Photo: Canadian Rockies
Visible from the Skytrain window, The Rocky Mountaineer stretches out its long string of metallic blue cars along the rail yards between Commercial-Broadway and Main Street. They shimmer with late light.
The tourists are boarding, or ready to board. Soon the train will slide out of the Via Station and begin her journey eastward.
Once the cross Canada CNR and CPR trains and hotels defined and enlivened a nation. Now that era has receded into history. This tourist train is a nostalgia-inducing relic of a vanishing past.
The last time I saw her was in Jasper last August. A British tour guide needed to have his picture taken in front of the train and he posed while I took a couple of shots. Later I asked a German tourist to take my picture in front of the old Jasper Station.

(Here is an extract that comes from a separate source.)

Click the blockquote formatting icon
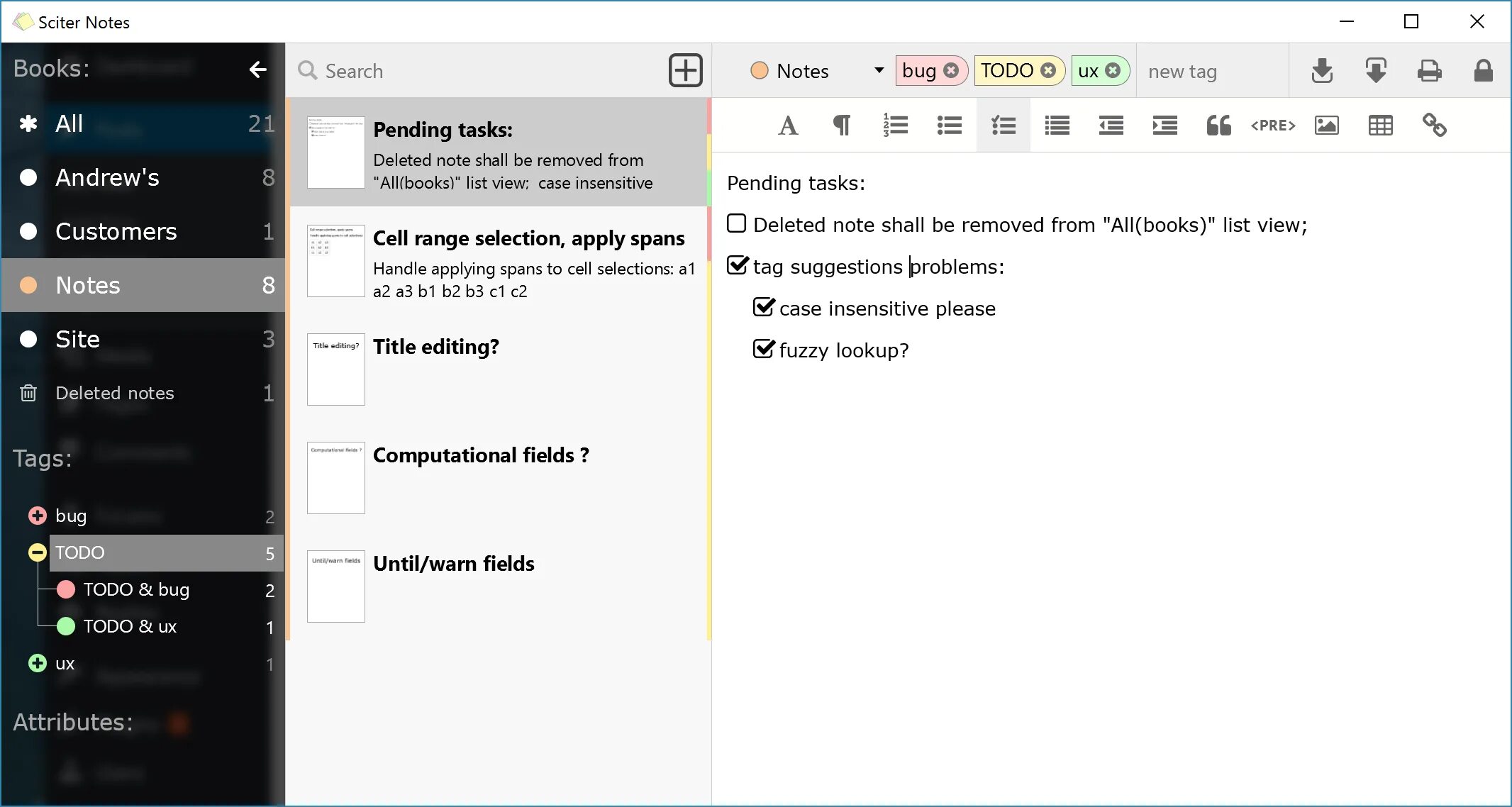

That small building in the mountains evokes various memories. When I was seven, the stone-faced train station seemed large and cavernous. When I was eighteen, the spacious washroom, with its anteroom and benches, served as a hideout: as I waited to change trains, a man kept following me till I went to ground in the Ladies'.
Last August, I had been driving for many hours when I arrived in Jasper. In the early evening, the mountains were already casting shadows. I had time to stretch my legs, but the road was calling. It would be nearly midnight by the time I made Edmonton.
I wished I could ride the train. I'd sip a lime and tonic and watch the Rocky Mountain wildlife through the windows as the sun set.